==== EXCERPT ====
Re: [PATCH 00/14 v6] xfs: improve CIL scalability

Dave Chinner <david@xxxxxxxxxxxxx> · Fri, 19 Nov 2021 10:15:54 +1100

FYI: I've just rebased the git tree branch containing this code
on the V7 version of the xlog_write() rework patch set I just
posted.

No changes to this series were made in the rebase.

Cheers,

Dave.

On Tue, Nov 09, 2021 at 12:52:26PM +1100, Dave Chinner wrote:
> Time to try again to get this code merged.
> 
> This series aims to improve the scalability of XFS transaction
> commits on large CPU count machines. My 32p machine hits contention
> limits in xlog_cil_commit() at about 700,000 transaction commits a
> section. It hits this at 16 thread workloads, and 32 thread
> workloads go no faster and just burn CPU on the CIL spinlocks.
> 
> This patchset gets rid of spinlocks and global serialisation points
> in the xlog_cil_commit() path. It does this by moving to a
> combination of per-cpu counters, unordered per-cpu lists and
> post-ordered per-cpu lists.
> 
> This results in transaction commit rates exceeding 1.6 million
> commits/s under unlink certain workloads, and while the log lock
> contention is largely gone there is still significant lock
> contention at the VFS at 600,000 transactions/s:
> 
>   19.39%  [kernel]  [k] __pv_queued_spin_lock_slowpath
>    6.40%  [kernel]  [k] do_raw_spin_lock
>    4.07%  [kernel]  [k] __raw_callee_save___pv_queued_spin_unlock
>    3.08%  [kernel]  [k] memcpy_erms
>    1.93%  [kernel]  [k] xfs_buf_find
>    1.69%  [kernel]  [k] xlog_cil_commit
>    1.50%  [kernel]  [k] syscall_exit_to_user_mode
>    1.18%  [kernel]  [k] memset_erms
> 
> 
> -   64.23%     0.22%  [kernel]            [k] path_openat
>    - 64.01% path_openat
>       - 48.69% xfs_vn_create
>          - 48.60% xfs_generic_create
>             - 40.96% xfs_create
>                - 20.39% xfs_dir_ialloc
>                   - 7.05% xfs_setup_inode
> >>>>>                - 6.87% inode_sb_list_add
>                         - 6.54% _raw_spin_lock
>                            - 6.53% do_raw_spin_lock
>                                 6.08% __pv_queued_spin_lock_slowpath
> .....
>                - 11.27% xfs_trans_commit
>                   - 11.23% __xfs_trans_commit
>                      - 10.85% xlog_cil_commit
>                           2.47% memcpy_erms
>                         - 1.77% xfs_buf_item_committing
>                            - 1.70% xfs_buf_item_release
>                               - 0.79% xfs_buf_unlock
>                                    0.68% up
>                                 0.61% xfs_buf_rele
>                           0.80% xfs_buf_item_format
>                           0.73% xfs_inode_item_format
>                           0.68% xfs_buf_item_size
>                         - 0.55% kmem_alloc_large
>                            - 0.55% kmem_alloc
>                                 0.52% __kmalloc
> .....
==== SUPPLIED MATERIAL ====
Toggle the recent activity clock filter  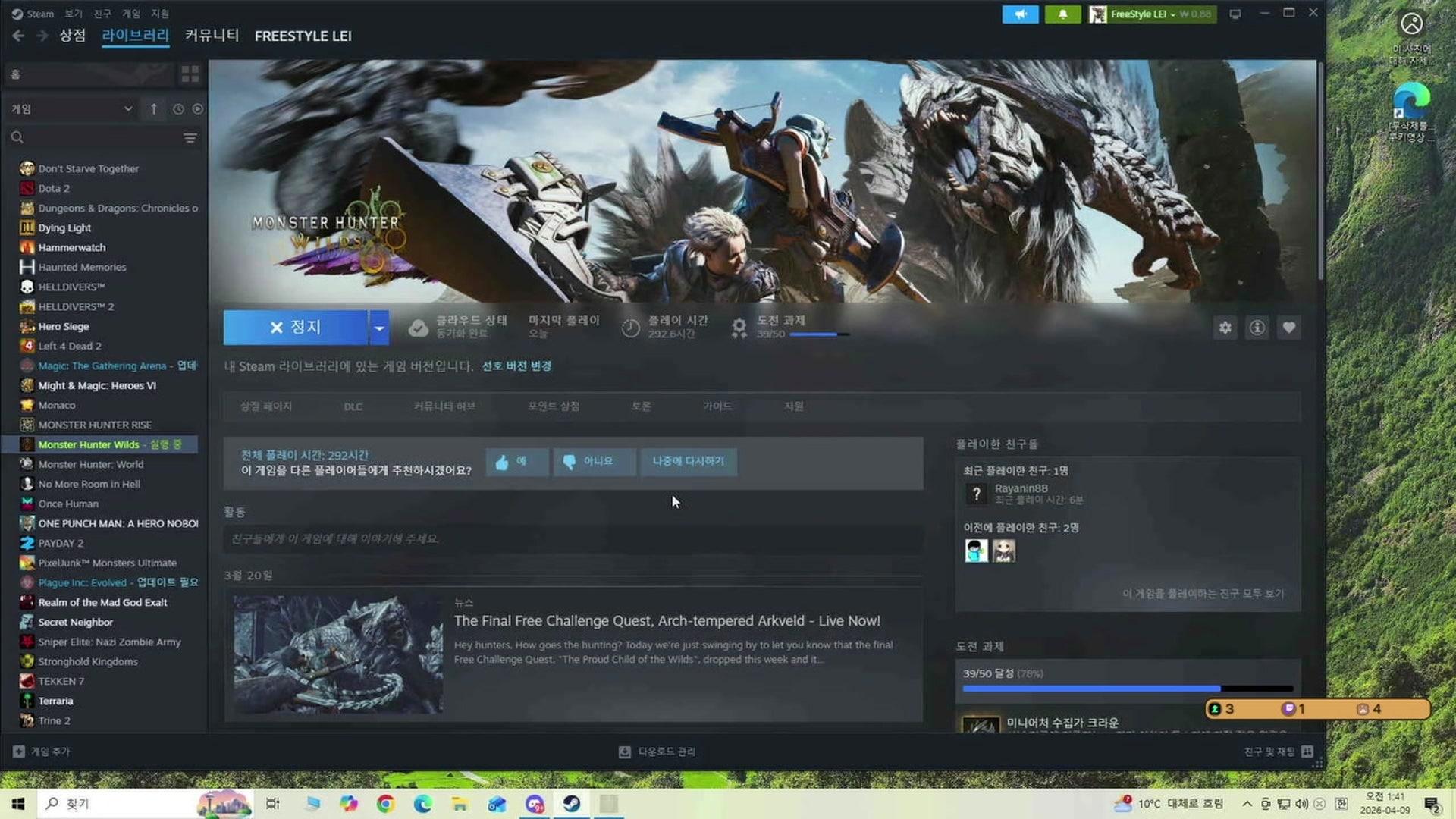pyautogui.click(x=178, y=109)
====
==== SUPPLIED MATERIAL ====
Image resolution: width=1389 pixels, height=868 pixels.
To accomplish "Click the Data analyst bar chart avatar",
====
* **REQUIREMENT**:
Reproduce the passage of the XFS mailing-list post starting at "On Tue, Nov" and ending at "post-ordered per-cpu lists.". The entries are drawn from a source unrelated to the XFS mailing-list post.

* **TASK OUTPUT**:
On Tue, Nov 09, 2021 at 12:52:26PM +1100, Dave Chinner wrote:
> Time to try again to get this code merged.
> 
> This series aims to improve the scalability of XFS transaction
> commits on large CPU count machines. My 32p machine hits contention
> limits in xlog_cil_commit() at about 700,000 transaction commits a
> section. It hits this at 16 thread workloads, and 32 thread
> workloads go no faster and just burn CPU on the CIL spinlocks.
> 
> This patchset gets rid of spinlocks and global serialisation points
> in the xlog_cil_commit() path. It does this by moving to a
> combination of per-cpu counters, unordered per-cpu lists and
> post-ordered per-cpu lists.